Haleema is the main character of this novelette, and her full name is Haleema Alice Bibi. Working as a servant in rich people’s homes, poor family’s daughter Haleema who never got the opportunity to go to school, is actually the most aware character of all. Haleema is a woman belonging to the lowest tier of her society and despite facing the various difficulties that life had subjected her to, and in spite of all the pain, hardship and sorrow, she still is able to have a sane mind. She is a personification of the highest values of humanity. Through Haleema’s character, Fauzia Jee has weaved all kinds of exploitation and injustice- whether religious or societal- so artfully that it has become its class identity. This is such a character created by the novelist that becomes the precursor for the whole body of thought behind the novella. Haleema and other people like her, die working day and night physically and mentally trying to sustain the systems of their lives. In this society, some people, some very few people try to support them but even they keep them out of their class. Living like insects, they believe that this is their fate and to change it or to come out of it is not in their power.

The second big character of the novelette is Haleema’s son Keerru. Saving his life from religious extremists, somehow, he arrives in Canada, and after working menial jobs for many years, he becomes the owner of a garments company. He has brought his mother over too who now lives with him and she takes good care of him and his friends. People often ask her the reasons why she named her son ‘keerru’, but to hear her answer, you’ll have to read the novelette because what will be the benefit in writing everything here. But I will definitely say one thing that Keerru’s character is a strange character who hates the reality of his inner self, there can’t be a bigger torture than this. I believe the name Keerru is given to him not by Haleema but by Fauzia Rafique herself, and what an amazing choice. Other than praising the beauty of the Punjabi language used, much admiration for using this name.

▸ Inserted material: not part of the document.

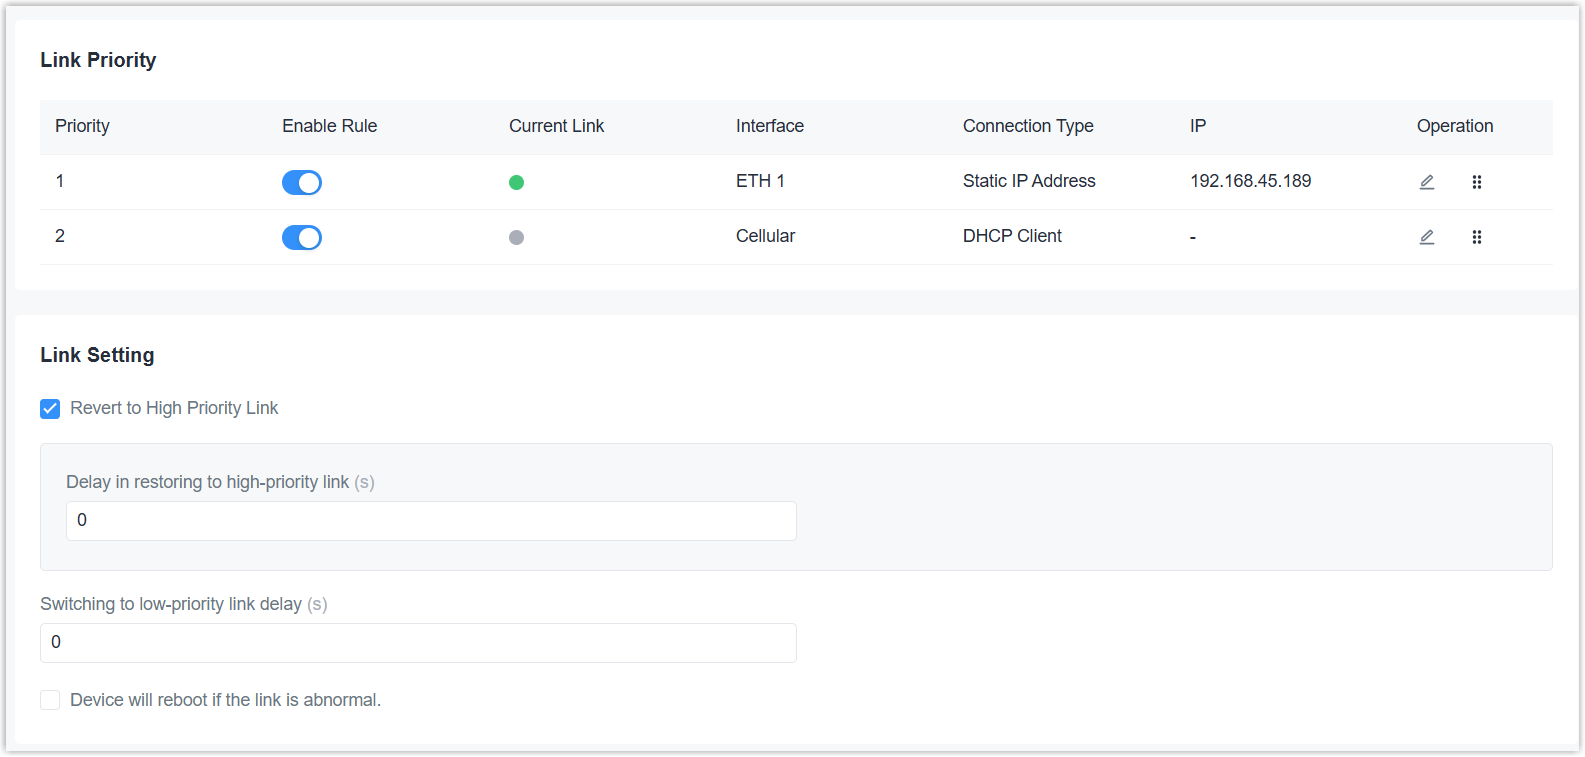Click the Static IP Address cell
The image size is (1585, 757).
point(1029,181)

I will not talk about the rest of the characters because that would mean revealing most of the story, neither am I giving any ‘basic theme’ but the characters Fauzia Rafiq jee has created are full of life and they have distinct characteristics of their own. Through these characters, the readers come to know of the pain of exploitation of women and then the description of a charater’s rebellion as a way to come out of it. Repression of women has many forms and one of those is coercion and violence from man or husband, and many writers have spoken about it in their writings but what is a plus point with Fauzia Jee is that she did not make it into a slogan but through the story she has shown that the strength to be free of repression is also within women’s selves. Similarly, you will see the tall walls of social apartheid and casteism in the novelette.

I am not a critic but a reader of Punjabi and Urdu literature, and I have much appreciation for Fauzia Jee’s characterization. Five characters tell their stories in the language of ordinary people, sometimes they go in their pasts, then return to the present but the continuity of the story is never broken. The environment is described so well that the reader feels himself to be present there and everything passes in front of his eyes like a film.

About Keerru and Daljit’s relationship, Fauzia Jee has mentioned Shah Hussain and Madhu Lal, Bulleh Shah and Shah Inayat. Some people may object to it but I am in agreement with Fauzia Jee on this pointer.

I am very happy to have read Fauzia Jee’s novelette.